You can’t leave the interstate and turn left onto Stillwater Avenue in Bangor, but that could change. The Bangor city council is holding court on that tonight.The intersection, just off of I-95 in Bangor, is causing frustration for local buisness owners and their customers. The problem? No left turns. Business owners on that side of Stillwater say it makes things difficult for them, their customers, and even delivery drivers. Kathy Wadleigh is the owner Paper & Clay and she says the intersection makes it difficult for her customers who aren’t familiar with Bangor to find her. “It’s hard for us to give them directions from the Broadway exit,” she says, “it would be much easier for them to take a left turn at the exit and just come a half mile or a mile to get to us.”Forest Grant is the owner of 304 Stillwater Avenue Furniture.
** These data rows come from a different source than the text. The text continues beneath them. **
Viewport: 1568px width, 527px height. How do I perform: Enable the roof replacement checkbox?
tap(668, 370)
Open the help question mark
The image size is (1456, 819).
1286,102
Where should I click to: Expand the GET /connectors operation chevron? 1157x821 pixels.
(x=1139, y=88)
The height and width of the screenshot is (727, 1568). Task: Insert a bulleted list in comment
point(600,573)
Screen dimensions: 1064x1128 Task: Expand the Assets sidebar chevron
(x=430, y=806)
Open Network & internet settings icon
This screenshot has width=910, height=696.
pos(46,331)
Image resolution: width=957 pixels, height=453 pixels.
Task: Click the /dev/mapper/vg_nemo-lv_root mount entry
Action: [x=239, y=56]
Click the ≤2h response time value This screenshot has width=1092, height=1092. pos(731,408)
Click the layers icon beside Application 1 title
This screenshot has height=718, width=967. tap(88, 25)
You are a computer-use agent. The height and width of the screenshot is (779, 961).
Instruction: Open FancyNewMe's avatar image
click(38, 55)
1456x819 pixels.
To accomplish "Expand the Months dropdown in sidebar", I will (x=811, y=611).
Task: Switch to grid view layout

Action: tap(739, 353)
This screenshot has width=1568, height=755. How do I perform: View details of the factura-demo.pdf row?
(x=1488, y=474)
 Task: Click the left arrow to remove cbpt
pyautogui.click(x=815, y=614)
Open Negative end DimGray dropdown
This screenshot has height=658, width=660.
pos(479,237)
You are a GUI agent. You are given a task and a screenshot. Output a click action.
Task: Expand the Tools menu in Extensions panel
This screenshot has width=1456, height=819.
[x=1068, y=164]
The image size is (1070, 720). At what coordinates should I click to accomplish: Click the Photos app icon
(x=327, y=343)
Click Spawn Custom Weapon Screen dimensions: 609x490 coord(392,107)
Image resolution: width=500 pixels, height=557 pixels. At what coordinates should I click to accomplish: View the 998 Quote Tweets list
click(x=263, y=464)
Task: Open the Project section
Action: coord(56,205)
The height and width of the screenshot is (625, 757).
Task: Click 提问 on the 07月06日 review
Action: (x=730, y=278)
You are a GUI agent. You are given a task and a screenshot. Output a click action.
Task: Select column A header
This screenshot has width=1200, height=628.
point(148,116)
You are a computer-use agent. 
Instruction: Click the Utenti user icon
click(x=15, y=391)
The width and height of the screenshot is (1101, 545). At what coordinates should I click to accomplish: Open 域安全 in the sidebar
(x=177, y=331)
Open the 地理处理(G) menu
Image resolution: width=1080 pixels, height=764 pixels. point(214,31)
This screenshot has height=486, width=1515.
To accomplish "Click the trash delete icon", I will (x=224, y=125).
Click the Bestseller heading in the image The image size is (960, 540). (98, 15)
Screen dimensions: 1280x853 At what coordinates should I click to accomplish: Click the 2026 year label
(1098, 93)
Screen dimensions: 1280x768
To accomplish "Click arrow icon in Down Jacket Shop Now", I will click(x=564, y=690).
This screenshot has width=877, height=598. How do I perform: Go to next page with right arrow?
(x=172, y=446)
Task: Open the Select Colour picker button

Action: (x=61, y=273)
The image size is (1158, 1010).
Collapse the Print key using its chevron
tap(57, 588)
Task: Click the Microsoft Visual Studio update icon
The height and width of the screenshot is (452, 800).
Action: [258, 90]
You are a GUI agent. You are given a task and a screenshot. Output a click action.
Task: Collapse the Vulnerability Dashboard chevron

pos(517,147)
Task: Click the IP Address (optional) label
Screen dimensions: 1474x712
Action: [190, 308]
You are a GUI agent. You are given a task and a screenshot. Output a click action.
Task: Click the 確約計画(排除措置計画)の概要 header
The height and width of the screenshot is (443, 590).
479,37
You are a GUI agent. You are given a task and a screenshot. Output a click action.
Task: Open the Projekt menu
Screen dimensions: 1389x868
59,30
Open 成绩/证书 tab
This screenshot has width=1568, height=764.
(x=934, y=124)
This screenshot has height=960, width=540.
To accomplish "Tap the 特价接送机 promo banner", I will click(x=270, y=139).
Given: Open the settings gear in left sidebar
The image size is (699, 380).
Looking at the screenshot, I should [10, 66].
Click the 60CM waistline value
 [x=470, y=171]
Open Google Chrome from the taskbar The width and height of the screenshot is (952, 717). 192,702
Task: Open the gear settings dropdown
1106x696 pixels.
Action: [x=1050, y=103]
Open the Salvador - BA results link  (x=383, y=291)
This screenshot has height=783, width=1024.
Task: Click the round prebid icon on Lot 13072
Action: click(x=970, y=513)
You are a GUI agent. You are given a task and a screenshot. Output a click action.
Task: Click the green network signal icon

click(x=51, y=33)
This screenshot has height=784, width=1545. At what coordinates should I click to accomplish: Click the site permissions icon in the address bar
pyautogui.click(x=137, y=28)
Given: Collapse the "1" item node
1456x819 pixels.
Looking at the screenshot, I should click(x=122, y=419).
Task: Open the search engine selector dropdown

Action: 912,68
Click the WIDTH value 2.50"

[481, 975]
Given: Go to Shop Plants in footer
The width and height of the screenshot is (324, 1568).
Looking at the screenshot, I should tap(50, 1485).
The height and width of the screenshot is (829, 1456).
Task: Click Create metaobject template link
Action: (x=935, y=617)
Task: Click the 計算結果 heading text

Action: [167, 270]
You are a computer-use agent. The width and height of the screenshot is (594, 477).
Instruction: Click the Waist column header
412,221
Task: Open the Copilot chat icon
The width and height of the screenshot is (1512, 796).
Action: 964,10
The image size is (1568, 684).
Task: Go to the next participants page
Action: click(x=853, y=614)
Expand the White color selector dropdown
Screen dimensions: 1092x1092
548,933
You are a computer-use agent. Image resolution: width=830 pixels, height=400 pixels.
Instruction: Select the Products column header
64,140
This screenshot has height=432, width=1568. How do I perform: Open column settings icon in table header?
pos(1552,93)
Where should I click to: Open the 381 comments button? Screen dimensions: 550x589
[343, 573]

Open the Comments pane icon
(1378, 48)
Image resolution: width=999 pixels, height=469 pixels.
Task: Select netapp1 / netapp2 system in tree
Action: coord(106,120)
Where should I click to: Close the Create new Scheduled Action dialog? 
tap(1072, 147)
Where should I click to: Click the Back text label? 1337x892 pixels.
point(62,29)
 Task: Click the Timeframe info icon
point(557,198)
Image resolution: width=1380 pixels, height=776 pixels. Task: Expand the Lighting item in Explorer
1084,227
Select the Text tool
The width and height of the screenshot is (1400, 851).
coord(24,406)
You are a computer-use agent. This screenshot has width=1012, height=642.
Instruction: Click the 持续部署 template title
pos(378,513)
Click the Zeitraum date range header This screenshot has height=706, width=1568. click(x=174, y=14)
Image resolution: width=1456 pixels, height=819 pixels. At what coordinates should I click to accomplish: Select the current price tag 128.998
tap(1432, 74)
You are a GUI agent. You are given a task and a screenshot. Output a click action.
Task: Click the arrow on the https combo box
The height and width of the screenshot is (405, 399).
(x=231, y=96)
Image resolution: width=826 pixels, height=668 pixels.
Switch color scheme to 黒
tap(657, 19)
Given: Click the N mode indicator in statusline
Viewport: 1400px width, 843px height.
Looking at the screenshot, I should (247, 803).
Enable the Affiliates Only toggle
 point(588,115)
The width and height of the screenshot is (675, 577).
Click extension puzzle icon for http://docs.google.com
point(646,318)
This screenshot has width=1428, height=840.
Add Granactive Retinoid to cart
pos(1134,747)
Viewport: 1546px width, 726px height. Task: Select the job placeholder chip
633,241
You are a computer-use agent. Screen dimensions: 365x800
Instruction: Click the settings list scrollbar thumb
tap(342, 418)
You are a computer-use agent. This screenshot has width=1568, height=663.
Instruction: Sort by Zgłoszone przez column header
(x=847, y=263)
He says the intersection makes life particularly difficult for delivery drivers. “The place is tight enough as it is then you put 2 or 3 18-wheelers in there especially around Christmas time and by the time they get to my store they’re ready to burn the store down,” says Grant.Not being able to turn left leaves drivers with two options. They can make an illegal left turn on to Stillwater Avenue or take a right and try to find a place to turn around.Jeff Leadbetter, owner of Leadbetter’s Community Stores, thinks the left hand turn would be less dangerous. “That adds to the cluster quite a bit,” Leadbetter says, “they do try to take a right and go into the mall then they gotta turn right quick around and come back.”Forest Grant has contacted the city council and the state officials and isn’t totally satisfied with the response. “Everything is a process,” says Grant, “I guess we’re all familiar with that word. Of course money now is an issue. They spent all their money doing it wrong to start with now they don’t have any money to make it right.”But does grant think the problem will eventually be fixed?”Well I think in time. This isn’t gonna happen overnight I realize that. As a matter of fact I might even be dead by the time it happens. However somebody will be able to enjoy the fruits of my labor I would hope.”